# 1959 Mercury Park Lane convertible-another save



## CarCrazyDiecast (Jan 11, 2007)

Model from an AMT 1959 MERCURY PARK LANE CONVERTIBLE 3-in-1 CUSTOMIZING KIT


*BEFORE PURPLE POWER*

A 1959 Mercury Park Lane Convertible (AMT 3-in-1 kit model) that was found after 50+ years in the attic in extremely rough shape. The 3-spoke spinner hubcaps are classics, so they might be used on a better quality model than this wreck. A soldering iron had been used to melt gouges and smear chunks of plastic onto the body. Then "decorated" as a race car, "Bill's Esso" on trunk lid and "Powerhouse" on the side. Yikes.


























































*
AFTER A BATH in PURPLE POWER *

The red make-shift "grille" of melted sprue became dislodged after removal from the bath and the stock grille now fits nicely in the front cavity. (The missing windshield post was found in the dissolved paint debris.) 

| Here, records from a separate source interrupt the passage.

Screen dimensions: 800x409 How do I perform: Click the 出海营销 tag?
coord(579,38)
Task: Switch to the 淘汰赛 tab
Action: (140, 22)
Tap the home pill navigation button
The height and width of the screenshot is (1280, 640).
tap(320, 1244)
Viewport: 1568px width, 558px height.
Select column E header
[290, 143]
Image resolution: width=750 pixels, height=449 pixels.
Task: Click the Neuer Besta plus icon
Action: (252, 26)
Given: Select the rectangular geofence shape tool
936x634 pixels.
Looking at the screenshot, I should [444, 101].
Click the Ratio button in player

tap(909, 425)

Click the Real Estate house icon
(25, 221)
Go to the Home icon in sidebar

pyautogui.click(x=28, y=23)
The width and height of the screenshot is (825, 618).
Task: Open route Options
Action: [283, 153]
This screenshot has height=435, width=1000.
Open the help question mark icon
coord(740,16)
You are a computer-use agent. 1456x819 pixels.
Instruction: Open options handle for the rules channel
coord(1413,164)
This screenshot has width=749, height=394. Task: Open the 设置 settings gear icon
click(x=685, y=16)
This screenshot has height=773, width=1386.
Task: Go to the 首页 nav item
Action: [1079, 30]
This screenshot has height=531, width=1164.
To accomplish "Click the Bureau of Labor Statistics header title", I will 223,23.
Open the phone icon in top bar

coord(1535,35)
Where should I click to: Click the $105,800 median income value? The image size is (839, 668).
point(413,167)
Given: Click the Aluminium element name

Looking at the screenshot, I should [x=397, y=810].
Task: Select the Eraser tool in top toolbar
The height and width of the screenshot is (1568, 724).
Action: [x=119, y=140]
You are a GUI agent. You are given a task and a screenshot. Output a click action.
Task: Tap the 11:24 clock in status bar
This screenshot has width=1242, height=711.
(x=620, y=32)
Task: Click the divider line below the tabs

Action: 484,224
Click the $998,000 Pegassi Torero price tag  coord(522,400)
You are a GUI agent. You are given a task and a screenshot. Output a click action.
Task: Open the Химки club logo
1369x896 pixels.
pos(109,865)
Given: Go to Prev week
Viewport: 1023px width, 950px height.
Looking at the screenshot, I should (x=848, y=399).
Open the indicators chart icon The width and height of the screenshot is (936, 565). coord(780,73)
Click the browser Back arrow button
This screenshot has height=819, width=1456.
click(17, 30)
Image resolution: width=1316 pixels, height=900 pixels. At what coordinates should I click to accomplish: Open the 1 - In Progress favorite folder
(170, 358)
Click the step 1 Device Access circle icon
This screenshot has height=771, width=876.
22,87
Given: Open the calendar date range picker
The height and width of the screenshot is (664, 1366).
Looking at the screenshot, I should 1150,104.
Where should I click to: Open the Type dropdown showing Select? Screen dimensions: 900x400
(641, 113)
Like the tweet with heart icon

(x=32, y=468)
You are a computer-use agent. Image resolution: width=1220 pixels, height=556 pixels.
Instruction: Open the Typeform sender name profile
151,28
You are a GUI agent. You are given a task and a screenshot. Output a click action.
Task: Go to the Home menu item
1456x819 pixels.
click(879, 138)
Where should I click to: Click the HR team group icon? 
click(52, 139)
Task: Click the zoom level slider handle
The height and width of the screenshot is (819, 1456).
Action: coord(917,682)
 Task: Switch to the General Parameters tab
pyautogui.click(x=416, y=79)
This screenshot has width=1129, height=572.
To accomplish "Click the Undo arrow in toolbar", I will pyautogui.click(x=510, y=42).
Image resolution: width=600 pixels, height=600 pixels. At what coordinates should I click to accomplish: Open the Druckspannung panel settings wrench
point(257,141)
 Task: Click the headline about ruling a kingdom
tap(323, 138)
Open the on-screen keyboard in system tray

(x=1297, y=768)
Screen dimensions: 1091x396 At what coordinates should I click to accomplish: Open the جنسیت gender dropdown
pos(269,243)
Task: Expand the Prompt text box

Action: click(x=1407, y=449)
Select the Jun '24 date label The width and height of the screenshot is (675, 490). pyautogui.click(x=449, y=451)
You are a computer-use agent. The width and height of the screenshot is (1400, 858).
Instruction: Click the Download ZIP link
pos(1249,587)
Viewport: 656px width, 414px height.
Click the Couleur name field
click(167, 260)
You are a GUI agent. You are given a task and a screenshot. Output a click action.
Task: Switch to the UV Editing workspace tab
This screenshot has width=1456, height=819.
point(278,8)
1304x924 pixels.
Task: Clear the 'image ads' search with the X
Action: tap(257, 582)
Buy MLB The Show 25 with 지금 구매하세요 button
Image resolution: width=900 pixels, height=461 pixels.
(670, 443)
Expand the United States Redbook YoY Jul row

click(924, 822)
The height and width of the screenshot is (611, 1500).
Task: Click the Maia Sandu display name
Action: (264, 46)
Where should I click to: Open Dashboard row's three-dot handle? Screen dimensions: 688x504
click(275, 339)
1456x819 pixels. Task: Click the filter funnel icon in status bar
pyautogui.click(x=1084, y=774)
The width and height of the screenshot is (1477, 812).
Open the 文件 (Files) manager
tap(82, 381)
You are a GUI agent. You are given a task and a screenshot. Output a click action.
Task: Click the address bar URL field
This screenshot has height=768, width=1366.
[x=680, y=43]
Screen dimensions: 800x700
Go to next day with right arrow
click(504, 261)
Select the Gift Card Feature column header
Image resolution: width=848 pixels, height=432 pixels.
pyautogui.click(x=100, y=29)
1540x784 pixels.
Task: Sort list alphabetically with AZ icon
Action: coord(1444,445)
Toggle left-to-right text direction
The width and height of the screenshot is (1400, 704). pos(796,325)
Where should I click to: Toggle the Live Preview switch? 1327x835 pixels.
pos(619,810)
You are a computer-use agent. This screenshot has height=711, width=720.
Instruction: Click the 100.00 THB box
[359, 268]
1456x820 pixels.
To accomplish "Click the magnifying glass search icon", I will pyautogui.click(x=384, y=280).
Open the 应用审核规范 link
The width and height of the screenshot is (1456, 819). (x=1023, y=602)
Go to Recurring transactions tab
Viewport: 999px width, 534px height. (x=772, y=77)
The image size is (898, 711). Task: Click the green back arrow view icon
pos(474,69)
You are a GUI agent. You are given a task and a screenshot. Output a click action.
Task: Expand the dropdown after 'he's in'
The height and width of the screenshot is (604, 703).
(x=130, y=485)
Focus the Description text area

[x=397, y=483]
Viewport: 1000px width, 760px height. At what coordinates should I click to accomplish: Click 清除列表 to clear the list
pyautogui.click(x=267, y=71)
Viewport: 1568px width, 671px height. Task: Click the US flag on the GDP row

The black areas are melted black plastic that was used as a filler by the previous "builder" from whom I inherited the glue-bomb.


----------



## CarCrazyDiecast (Jan 11, 2007)

*COMPLETED PARK LANE CONVERTIBLE*

After much filling and sanding, the model was painted in a gray primer to expose othewise undetectable flaws which needed to be filled and sanded again. One coat of flat black was applied to the chassis and body. New windshield glass may be from a Buick as the original glass was beyond a decent repair. 


Thanks for looking...


----------



## CarCrazyDiecast (Jan 11, 2007)




----------



## -Hemi- (May 5, 2014)

NICE save! Thattook some work for the before to the after pictures you posted!

NICE Work!


----------



## scottnkat (May 11, 2006)

nice job!


----------



## vypurr59 (Sep 25, 2011)

Very good save


----------



## Stangfreak (Jun 7, 2007)

* Excellent work there... Pure awesome job saving that classic... *


----------



## whiskeyrat (May 7, 2012)

Wow what a great save!! I see you repaired the windshield frame, did you use one from another kit, or make your own? Excellent job on this, a little piece of history!


----------



## CarCrazyDiecast (Jan 11, 2007)

I repaired the original windshield frame using a piece of plastic with the same thickness and width as the original.


----------



## aussiemuscle308 (Dec 2, 2014)

wow, what a mega save


----------